Puestos
a pensar en ti, intuyo que han pasado 4 meses desde que nos conocimos, desde
que tus labios tocaron los míos, desde que me diste el primer abrazo en la
primera noche, desde la primera llamada que realizaste dirigiéndote a mi, desde
la primera vez que me dijiste que me echabas de menos, desde que te preocupaste
por mi, desde que demostraste que te importaba, al menos un poco… Llegados a
este punto pensé que definitivamente habías salido de aquello que se llama corazón,
pero en todo momento, por mucho que sienta que te odio por todo lo que me
hiciste pasar, de mi mente no te he sacado. Apareces por lo menos una vez al
día por ella. Tal vez sea que todo me recuerda a ti, palabras, hechos, risas, o
simplemente, un insignificante cigarrillo.
Perdóname
por no haberte olvidado aún. Te juro que lo he intentado con todas mis fuerzas.

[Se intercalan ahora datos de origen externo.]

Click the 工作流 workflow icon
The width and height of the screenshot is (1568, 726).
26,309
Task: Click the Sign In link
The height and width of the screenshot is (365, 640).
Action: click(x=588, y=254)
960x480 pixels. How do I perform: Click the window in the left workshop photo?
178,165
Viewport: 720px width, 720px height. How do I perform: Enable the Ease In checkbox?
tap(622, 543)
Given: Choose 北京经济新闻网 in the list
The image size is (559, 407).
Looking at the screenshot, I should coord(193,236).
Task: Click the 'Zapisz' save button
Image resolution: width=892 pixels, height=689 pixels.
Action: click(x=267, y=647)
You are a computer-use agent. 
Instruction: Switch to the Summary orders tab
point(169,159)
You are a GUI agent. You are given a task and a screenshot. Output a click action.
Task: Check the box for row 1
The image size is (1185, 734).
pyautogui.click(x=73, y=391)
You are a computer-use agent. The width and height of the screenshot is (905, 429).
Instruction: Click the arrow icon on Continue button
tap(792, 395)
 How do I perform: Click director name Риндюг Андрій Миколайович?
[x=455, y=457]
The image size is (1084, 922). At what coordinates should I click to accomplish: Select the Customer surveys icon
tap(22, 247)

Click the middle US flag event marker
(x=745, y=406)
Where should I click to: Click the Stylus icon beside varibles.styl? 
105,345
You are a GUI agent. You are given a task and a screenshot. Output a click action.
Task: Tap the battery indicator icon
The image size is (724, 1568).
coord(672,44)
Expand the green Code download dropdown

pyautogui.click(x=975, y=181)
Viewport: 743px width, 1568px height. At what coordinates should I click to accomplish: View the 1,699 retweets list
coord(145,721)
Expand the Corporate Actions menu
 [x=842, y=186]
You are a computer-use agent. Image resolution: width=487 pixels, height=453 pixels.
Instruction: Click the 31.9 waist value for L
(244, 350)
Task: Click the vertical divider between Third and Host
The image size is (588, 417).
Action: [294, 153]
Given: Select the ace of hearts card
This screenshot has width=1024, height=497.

He llegado a tener pesadillas, a gritar hasta quedarme sin voz, a llorar con la
intención de no volver a derramar una lágrima más por ti. Y aquí me ves,
delante de ti, con los ojos empapados de agua salada. Una agua que solo cae por
los ojos que emiten tristeza. Tal vez te preguntes porque sea tristeza. Simple,
porque son cuatro meses y podrían llegar a ser cinco, y seis, y siete porque en
un insignificante segundo, te quise.